If $f(x)=\sin(x)\ln(x)$, what is $f^{-1}(x)$?
I have no idea how to find the solution. I try to find
$$\frac{dx}{dy}=\frac{1}{\frac{\sin(x)}{x}+\ln(x)\cos(x)}$$
and try to solve it for $x$ by some replacing and other things, but I failed.
Can anyone help? Thanks to all.
On
In fact it has an infinity of solutions for any real value of $y=f(x)$ as may be seen on this picture by Alpha (nothing special happens near $0$ because of the equivalence to $x\ln(x)$) :
You may find solutions numerically by iterations.
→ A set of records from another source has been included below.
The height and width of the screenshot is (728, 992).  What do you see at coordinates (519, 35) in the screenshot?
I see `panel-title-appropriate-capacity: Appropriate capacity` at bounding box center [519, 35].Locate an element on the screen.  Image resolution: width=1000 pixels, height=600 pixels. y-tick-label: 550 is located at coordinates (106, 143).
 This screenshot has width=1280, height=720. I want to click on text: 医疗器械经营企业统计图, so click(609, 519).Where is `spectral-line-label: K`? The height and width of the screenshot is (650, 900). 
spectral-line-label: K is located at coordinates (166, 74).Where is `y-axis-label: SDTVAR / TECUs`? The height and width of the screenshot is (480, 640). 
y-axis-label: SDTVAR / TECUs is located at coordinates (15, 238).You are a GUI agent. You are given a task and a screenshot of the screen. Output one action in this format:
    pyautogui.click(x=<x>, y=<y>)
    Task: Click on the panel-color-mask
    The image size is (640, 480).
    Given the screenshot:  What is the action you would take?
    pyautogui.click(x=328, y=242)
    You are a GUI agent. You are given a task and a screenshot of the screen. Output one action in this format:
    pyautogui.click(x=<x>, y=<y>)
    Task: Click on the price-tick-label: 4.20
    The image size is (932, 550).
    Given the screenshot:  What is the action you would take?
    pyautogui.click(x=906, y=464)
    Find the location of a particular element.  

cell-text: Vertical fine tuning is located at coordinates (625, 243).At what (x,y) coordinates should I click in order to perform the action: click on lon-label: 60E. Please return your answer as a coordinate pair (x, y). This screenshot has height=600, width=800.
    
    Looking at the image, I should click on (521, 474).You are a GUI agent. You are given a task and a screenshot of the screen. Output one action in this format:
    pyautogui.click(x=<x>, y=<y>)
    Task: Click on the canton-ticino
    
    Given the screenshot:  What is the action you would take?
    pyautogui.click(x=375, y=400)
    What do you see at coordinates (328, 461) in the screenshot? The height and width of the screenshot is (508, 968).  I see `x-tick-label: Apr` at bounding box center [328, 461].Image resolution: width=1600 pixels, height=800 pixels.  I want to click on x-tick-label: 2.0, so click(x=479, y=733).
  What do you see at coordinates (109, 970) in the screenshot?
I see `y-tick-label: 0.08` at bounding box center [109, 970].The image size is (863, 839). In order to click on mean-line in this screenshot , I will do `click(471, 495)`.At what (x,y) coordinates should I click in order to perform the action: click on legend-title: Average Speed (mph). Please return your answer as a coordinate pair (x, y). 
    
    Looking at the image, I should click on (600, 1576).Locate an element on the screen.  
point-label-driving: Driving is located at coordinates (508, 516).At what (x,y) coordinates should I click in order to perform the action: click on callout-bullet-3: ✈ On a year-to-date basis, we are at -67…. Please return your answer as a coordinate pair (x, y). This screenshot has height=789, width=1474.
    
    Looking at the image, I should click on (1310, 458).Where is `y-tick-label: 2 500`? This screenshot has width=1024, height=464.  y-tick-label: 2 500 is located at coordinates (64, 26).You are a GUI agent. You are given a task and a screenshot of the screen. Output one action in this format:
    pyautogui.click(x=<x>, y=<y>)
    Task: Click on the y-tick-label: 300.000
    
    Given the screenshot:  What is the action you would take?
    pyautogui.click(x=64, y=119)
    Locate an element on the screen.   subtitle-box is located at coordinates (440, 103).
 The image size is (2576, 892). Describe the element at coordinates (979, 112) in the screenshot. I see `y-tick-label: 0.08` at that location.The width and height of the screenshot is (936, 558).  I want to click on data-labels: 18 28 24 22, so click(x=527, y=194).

For example using Newton-Raphson applied to $\log(x)\sin(x)=y$ we get the first solution illustrated (at the left) in the case $y=1$ : $$x_{n+1}=x_n-\frac{\sin(x_n)\log(x_n)-y}{\cos(x_n)\log(x_n)+\sin(x_n)/x_n},\quad x_0=7$$ $$s_1\doteq 6.83056530451751861265\cdots$$
On
I think you should also note that generally $f(x)=g(x)\sin(x)$ cannot have an inverse if $g$ itself is not a periodic function. Let's look at your example of $\ln(x)\sin(x)$. (I'm using the sign $<$ to represent greater than or equal to) Since for $h(x)=\sin(x)$, $-1<\sin(x)<1$, then for $f(x)=\ln(x)\sin(x)$ we have $-\ln(x)<\sin(x)<\ln(x)$, and since $\ln(x)$ is increasing monotonically, the sinusoid will keep growing and it will not repeat.
The function fails the horizontal line test for one, very badly in fact. One to one states that for any $x$ and $y$ in the domain of the function, that $f(x) = f(y) \Rightarrow x = y$. that is to each point in the domain there exists a unique point in the range. Many functions can be made to be one to one $(1-1)$ by restricting the interval over which values are taken, for example the inverse trig functions and the square root function (any even root). We typically only take the positive square root because otherwise the function would have two answers and each x wouldn't have a unique y value (The so called vertical line test, which is why generally if functions fail the horizontal line test they don't typically have an inverse). If you graph this function it looks very much like a growing sinusoidal shape this cannot be restricted uniquely in a manner that makes an inverse definable.